Los gobernantes, malos hasta decir basta algunos, otros no tanto, se creen sus dueños, pero he aquí su error, ya que no lo son ni por asomo, aunque ellos se empeñen en querer engañar a los ciudadanos con falacias propagandísticas y partidistas que, siempre (y no se engañe la gente), tienen como fin echar al gobierno que roba, porque es un corrupto, para poder robar ellos y, si no, se enfadan. Como pueden imaginarse, el perjudicado siempre es el ciudadano de a pie y, cómo no, la ciudad misma. Por eso las ciudades se aferran a sus tradiciones y a sus fiestas, a su cultura e idiosincrasia, como clavo ardiendo, como manera de sobrellevar todo lo que tienen encima porque, como decía aquel, "esto sólo se arregla con vino". Por eso la ciudad canta en carnaval, o reza en Semana Santa, por eso vive la feria y se baña en sus playas porque, mientras entona una copla, trabaja una marcha, baila unas sevillanas y se come un espeto, la ciudad es más ciudad y menos mentira burócrata-política.
La ciudad no tiene dueño, ni dueña, pero sí tiene quién la gobierne. No nos olvidemos de que, por más que se empeñen algunos en repetir hasta la saciedad, ensuciándonos los oídos con las palabras laico y laicismo, las ciudades son cristianas, lo dicen sus años de historia y sus templos y, como consecuencia magistral y necesaria, lo dice quien manda en ellas. Porque en las ciudades sí hay quien manda...

....

## TAREAS
1 > Devuelve de forma literal el pasaje del texto sobre la ciudad que se abre con las palabras que contienen "La ciudad no" y se cierra con "hay quien manda...".
2 > Escribe la continuación del texto sobre la ciudad a partir del punto en que se detiene.
Los datos son un material independiente del texto sobre la ciudad.

## DATOS EXTRAÍDOS
....

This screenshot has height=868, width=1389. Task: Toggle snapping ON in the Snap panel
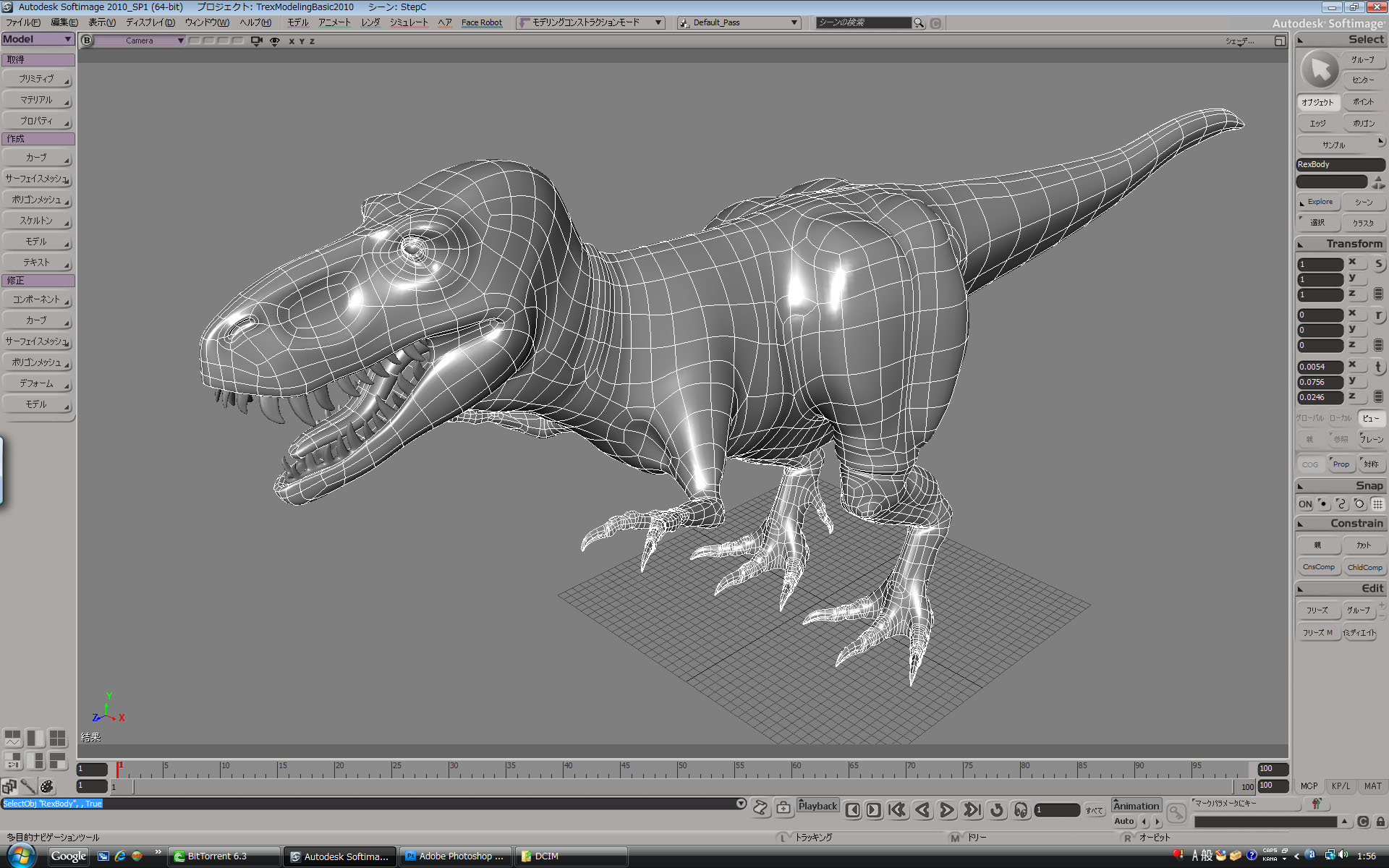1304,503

....

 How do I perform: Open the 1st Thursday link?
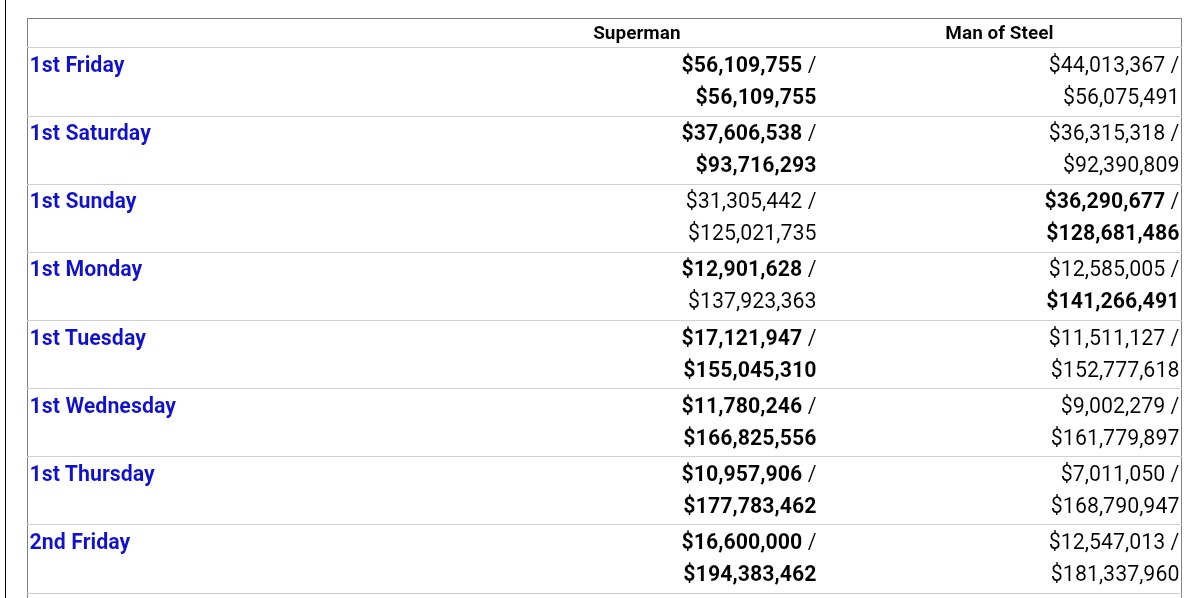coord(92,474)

....

## RESPUESTAS POR TAREA
1 >
La ciudad no tiene dueño, ni dueña, pero sí tiene quién la gobierne. No nos olvidemos de que, por más que se empeñen algunos en repetir hasta la saciedad, ensuciándonos los oídos con las palabras laico y laicismo, las ciudades son cristianas, lo dicen sus años de historia y sus templos y, como consecuencia magistral y necesaria, lo dice quien manda en ellas. Porque en las ciudades sí hay quien manda...

2 >
Eso es fácilmente constatable; de hecho, él lo ha visto muchas veces, en cualquier ciudad, conforme ha ido entrando en los límites devocionales de un barrio, con sólo mirar a las paredes de las casas, donde cada vecino confía su balcón a Ése o Ésa que nunca les va a fallar, o fijándose en las fachadas de las iglesias, algunas de ellas sedes de hermandades, donde aparece siempre el foco de la devoción del barrio, de la calle, que es el titular de la su cofradía. Incluso él, cofrade desde hace años, tiene en su casa su particular altar en el que pide la protección y le cede la custodia de la dicha de su hogar, al que muere en la Cruz y a la que llora por eso.
Todos hemos visto alguna vez, en algún rincón de nuestras calles y plazas, esos altares, a veces reducidos al mínimo tamaño, casi imperceptibles, en los que siempre hay lugar para una flor que algún devoto colocó ante él, y al que flanquean dos faroles para que la noche no haga olvidar quién es la luz del barrio. Pero esto no significa que los representados en esos altares, aun siendo muy importantes, sean los que mandan en la ciudad.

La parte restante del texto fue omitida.